37: A randomized phase 2 study with a cell-based immune primer plus sunitinib versus sunitinib aone in metastatic Renal Cell Carcinoma.

Location: Poster Hall, Board D5

Width:

Kaplan-Meier estimate of survival for all patients

Survival probability (all patients) is displayed graphically using Kaplan-Meier, including summaries of number of events (marked as a black star) and censored observations (marked as a black circle). The red line represents ilixadencel and sunitinib strata (high and intermediate-risk) and the blue line represents sunitinib strata (high and intermediate-risk). The patients at risk are indicated below figure for each stratum.

Poster Presenter(s)

Börje Ljungberg, MD, PhD

Professor of Urology
Umeå University
Umeå, Sweden

Background: The prognosis in patients with synchronous metastatic renal cell carcinoma (mRCC) remains poor. Despite prosperous improvements with single agent tyrosine kinase inhibition (TKI) and additionally effects by immune checkpoint inhibitor (ICI) combinations (ICI/ICI or ICI/TKI), the treatments are insufficient. Innovative treatment options can be beneficial.
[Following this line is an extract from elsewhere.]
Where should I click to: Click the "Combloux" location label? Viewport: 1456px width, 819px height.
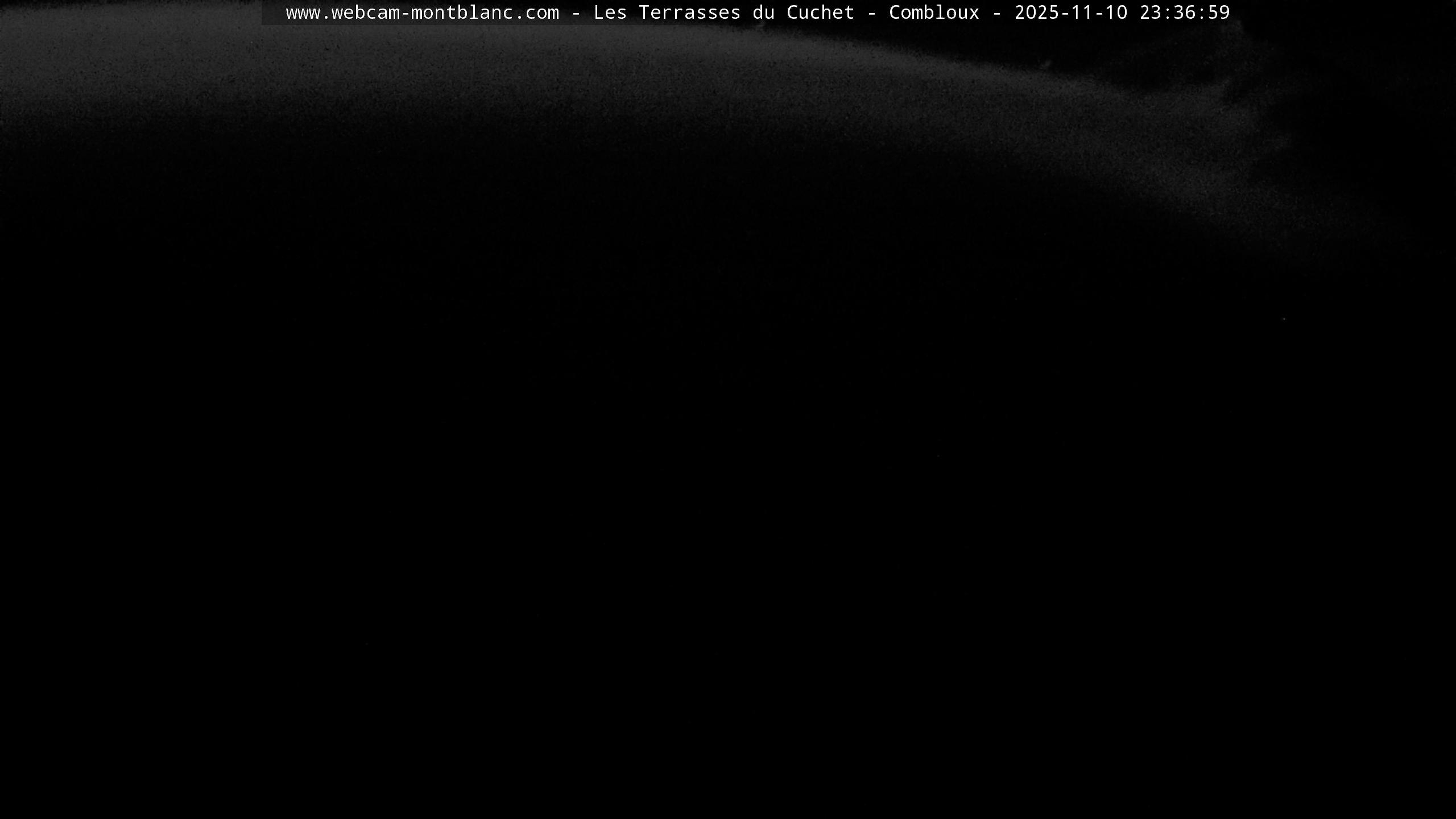[934, 13]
Methods: A randomized (2:1) phase 2 multicenter trial enrolled 88 patients with synchronous mRCC to treatment with the combination of two doses of allogeneic monocyte-derived dendritic cells (ilixadencel) and sunitinib (ILIXA/SUN) (58 patients) or sunitinib monotherapy (SUN) (30 patients). The ilixadencel was administrated intratumorally two weeks apart, followed by nephrectomy and sunitinib. The experimental arm was compared with nephrectomy and sunitinib monotherapy. Primary endpoints were 18-month survival rate and overall survival (OS). A secondary endpoint was objective response rate (ORR) assessed up to 18 months post enrollment. Statistic evaluations included Kaplan-Meier, log-rank tests, Cox regression and stratified Cochran–Mantel–Haenszel tests.

Results: Median OS was 35.6 months in the ILXA/SUN arm versus 25.3 months in the SUN arm (HR 0.73, 95%CI:0.42-1.27), while the 18-month OS rate was 63% and 66% in the ILIXA/SUN and SUN arms, respectively. Confirmed ORR in ILIXA/SUN arm was 42.2% (19/45), including 3 patients with complete response (CR), versus 24.0% (6/25) in the SUN arm (p=0.13) without any CR. At the last scheduled imaging follow-up at 18 months two additional patients in the ILIXA/SUN arm (total 5 of 45 = 11%) had developed CR and one SUN patient (1/25). The five ILIXA/SUN patients who achieved CR, were all alive at the latest survival follow up, while the SUN CR patient had died.

Conclusions: The study failed to meet its primary endpoints. However, ilixadencel in combination with sunitinib was associated with a numerically higher response rate, including longstanding CRs, compared with sunitinib monotherapy, suggesting an immunologic effect of the experimental treatment.